One strategy that I found useful in finding bugs revolves around building a series of hypotheses as to what could cause the problem. First, gather as much data as you reasonably can about the bug. Asking questions like: What is going on when it happens? How does it manifest itself? How often does it happen? And so on. Then brainstorm with some others to create as many hypotheses as you can regarding what could be causing the bug. Think about what else might be going on if this bug is happening based on this hypothesis. In other words, ask yourself: “If this is the problem, what else also must be happening?” Next, prioritize these hypotheses from most likely to least likely. This prioritization doesn’t need to be perfect. Then attempt to prove the hypotheses wrong by building test cases one at a time around each in order of priority.

A trivial example might be the hypothesis that there is a concurrency issue causing some data corruption.

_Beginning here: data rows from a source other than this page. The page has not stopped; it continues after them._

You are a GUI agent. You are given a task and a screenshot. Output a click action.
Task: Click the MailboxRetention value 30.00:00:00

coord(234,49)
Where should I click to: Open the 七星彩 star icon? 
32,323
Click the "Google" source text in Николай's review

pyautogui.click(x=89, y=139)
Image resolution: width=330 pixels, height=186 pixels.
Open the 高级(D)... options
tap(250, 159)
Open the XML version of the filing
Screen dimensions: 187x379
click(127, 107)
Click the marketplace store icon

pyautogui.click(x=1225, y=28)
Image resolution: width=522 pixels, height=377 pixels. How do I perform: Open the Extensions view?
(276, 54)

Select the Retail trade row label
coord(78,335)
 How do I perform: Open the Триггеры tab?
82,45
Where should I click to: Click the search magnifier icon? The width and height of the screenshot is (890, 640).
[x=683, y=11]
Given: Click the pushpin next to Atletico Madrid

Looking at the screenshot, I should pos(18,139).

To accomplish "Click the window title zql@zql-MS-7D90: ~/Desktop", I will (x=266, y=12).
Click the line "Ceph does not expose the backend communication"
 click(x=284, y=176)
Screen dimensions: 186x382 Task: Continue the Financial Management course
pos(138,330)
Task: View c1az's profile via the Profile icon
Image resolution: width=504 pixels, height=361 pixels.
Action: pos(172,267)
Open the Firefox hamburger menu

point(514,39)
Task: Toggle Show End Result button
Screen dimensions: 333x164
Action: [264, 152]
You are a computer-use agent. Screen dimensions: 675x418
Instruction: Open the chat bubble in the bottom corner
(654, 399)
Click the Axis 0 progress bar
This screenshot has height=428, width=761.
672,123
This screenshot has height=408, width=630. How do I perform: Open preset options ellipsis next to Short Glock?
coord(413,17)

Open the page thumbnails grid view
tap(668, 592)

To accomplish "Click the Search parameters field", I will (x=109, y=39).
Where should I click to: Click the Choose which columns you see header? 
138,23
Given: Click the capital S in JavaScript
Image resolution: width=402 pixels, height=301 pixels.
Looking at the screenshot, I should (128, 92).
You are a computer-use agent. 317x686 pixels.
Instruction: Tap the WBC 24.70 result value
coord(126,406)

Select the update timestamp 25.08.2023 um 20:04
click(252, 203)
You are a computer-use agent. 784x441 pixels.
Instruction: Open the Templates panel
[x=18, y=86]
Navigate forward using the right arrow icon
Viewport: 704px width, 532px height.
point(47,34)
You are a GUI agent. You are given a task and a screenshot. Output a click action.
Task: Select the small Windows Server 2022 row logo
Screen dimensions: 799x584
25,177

With most good real-time operating systems, you can change the scheduling algorithms with a compiler switch to a non-preemptive scheduler. We implemented this strategy once and found something we weren’t looking for. We were using real-time extensions in Linux (before they were built in) to achieve deterministic operation on an output controlling a balloon pump triggered by an electrode measuring heartbeats (Figure 1) [1]. Much to our surprise, we discovered that non-pre-emptive scheduling of our tasks did not appear to change the repeatability of our balloon pump. But repeatability after two days in the lab with one system is not the same as 10 years with 10,000 units in operation. Needless to say, we stuck with the real-time extensions.

Figure 1 
Left Ventricular Assist Device (LVAD)
Figure 1
Left Ventricular Assist Device (LVAD)
STRATEGY #2: HÄNSEL AND GRETEL

Most of us are familiar with the story of Hänsel and Gretel (Figure 2). Having overheard a plot by their stepmother to abandon them deep in the forest, they drop pebbles along the path and easily find their way home following their abandonment. This strategy uses some kind of marker that can lead us to the source of the bug. The marker can be printf’s, LEDs, log files, GPIO outputs, or any appropriate pebble that can indicate the steps leading up to the bug. Of course, on the step-mother’s second attempt, the bread crumbs are eaten before Hänsel and Gretel try to come back. Make sure your markers don’t get “eaten.”

Figure 2
Hänsel and Gretel
Figure 2
Hänsel and Gretel

This strategy’s incredibly important, given the nature of many hard-to-find bugs. A study published in Communications of the ACM found that a large percentage of hard-to-find bugs happen when large temporal or spatial chasms exist between the root cause and the manifestation of the bug [2]. A pebble trail can help bridge that chasm.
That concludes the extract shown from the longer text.